When she was governor of Alaska, Palin's administration sued the U.S. Fish and Wildlife Service to remove the polar bear as a threatened species. The state’s argument is that polar bear populations are stable and that melting sea ice does not pose an imminent threat to their survival. Palin’s successor, Republican Sean Parnell, has continued the litigation.

Palin has also voiced support for increased drilling for oil, including drilling in ANWR and shallow water. She criticized Obama’s moratorium on deep-water drilling after the 2010 BP oil spill: "They’re capitalizing on this crisis, with the spill in the Gulf to say they do not want continued off shore drilling.

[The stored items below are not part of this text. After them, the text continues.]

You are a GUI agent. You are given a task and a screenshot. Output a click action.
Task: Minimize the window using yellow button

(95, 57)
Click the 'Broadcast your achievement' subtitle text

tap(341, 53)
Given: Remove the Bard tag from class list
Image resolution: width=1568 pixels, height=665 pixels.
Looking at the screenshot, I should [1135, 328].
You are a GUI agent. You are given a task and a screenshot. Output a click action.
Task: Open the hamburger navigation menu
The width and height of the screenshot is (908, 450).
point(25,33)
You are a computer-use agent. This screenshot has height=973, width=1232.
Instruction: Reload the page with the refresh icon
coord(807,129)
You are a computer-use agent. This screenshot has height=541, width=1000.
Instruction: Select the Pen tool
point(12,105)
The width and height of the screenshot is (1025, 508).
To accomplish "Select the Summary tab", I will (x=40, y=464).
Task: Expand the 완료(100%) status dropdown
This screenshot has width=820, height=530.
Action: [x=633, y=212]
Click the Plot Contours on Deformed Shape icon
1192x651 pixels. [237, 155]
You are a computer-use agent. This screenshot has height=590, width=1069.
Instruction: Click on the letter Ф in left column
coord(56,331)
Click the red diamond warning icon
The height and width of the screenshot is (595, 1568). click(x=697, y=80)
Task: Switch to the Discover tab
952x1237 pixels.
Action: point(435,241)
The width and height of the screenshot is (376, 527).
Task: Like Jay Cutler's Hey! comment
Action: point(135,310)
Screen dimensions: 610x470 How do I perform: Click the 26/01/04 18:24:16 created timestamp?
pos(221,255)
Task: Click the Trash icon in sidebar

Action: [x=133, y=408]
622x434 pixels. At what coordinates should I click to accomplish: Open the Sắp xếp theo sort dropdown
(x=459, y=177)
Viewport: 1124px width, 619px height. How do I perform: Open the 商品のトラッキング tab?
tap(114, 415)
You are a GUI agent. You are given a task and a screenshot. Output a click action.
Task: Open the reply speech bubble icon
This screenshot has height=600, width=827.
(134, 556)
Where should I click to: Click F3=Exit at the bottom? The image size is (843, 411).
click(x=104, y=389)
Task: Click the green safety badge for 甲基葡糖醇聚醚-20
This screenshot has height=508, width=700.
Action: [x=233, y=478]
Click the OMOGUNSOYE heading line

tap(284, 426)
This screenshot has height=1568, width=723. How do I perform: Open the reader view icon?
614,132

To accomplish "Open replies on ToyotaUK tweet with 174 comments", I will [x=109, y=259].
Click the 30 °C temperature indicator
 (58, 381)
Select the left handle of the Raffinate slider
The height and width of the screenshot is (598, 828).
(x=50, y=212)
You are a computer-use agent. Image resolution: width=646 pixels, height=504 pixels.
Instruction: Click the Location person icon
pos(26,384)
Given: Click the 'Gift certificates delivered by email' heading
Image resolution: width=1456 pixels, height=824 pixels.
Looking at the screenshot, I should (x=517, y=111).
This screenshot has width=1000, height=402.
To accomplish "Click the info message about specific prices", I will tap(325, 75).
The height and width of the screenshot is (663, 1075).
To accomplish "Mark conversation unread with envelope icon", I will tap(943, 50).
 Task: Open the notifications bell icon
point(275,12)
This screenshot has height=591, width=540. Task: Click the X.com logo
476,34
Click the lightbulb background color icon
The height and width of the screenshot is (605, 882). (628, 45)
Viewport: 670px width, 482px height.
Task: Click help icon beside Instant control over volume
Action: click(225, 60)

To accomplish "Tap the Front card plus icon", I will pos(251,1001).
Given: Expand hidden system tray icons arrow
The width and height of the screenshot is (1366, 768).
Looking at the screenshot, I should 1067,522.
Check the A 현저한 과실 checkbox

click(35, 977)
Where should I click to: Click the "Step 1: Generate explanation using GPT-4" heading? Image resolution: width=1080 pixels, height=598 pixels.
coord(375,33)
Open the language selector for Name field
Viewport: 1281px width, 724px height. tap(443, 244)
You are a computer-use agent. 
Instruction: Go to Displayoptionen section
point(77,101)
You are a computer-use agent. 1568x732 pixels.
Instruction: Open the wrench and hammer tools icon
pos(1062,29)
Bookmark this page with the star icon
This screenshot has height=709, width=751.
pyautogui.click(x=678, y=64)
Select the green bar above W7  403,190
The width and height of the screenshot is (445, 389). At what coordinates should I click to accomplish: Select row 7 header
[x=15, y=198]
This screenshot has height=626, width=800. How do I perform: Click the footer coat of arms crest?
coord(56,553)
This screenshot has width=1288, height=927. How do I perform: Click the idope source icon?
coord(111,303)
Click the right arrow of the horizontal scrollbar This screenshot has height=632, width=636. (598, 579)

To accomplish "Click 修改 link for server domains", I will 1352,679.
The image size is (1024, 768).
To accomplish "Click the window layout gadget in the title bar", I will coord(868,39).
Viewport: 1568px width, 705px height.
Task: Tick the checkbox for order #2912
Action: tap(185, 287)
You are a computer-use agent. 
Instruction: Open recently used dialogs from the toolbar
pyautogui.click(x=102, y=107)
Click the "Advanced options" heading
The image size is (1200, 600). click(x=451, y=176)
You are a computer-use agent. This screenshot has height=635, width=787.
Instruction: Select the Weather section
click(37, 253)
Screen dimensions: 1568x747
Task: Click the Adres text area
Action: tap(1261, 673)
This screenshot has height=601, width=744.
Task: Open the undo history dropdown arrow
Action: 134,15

Well isn't that convenient."

Texas Rep. Ron Paul

The author of End the Fed has gone further than any other Republican candidate in campaigning for the reduction of the federal government, but he's more aligned with the party on environmental issues.

Paul opposed cap-and-trade legislation in 2009, calling global warming the "greatest hoax." He also supports increased oil drilling while criticizing government subsidies for ethanol.

"We should get the government out of the way and not prohibit drilling and encourage the drilling," he said in an interview with the Council on Foreign Relations. "So if ethanol is good—and you decide if it's good only by the market—but you subsidize it, then you cause people to raise corn, and then you burn the corn up, and then the corn prices go up and meat prices go up, and you have all kind of consequences."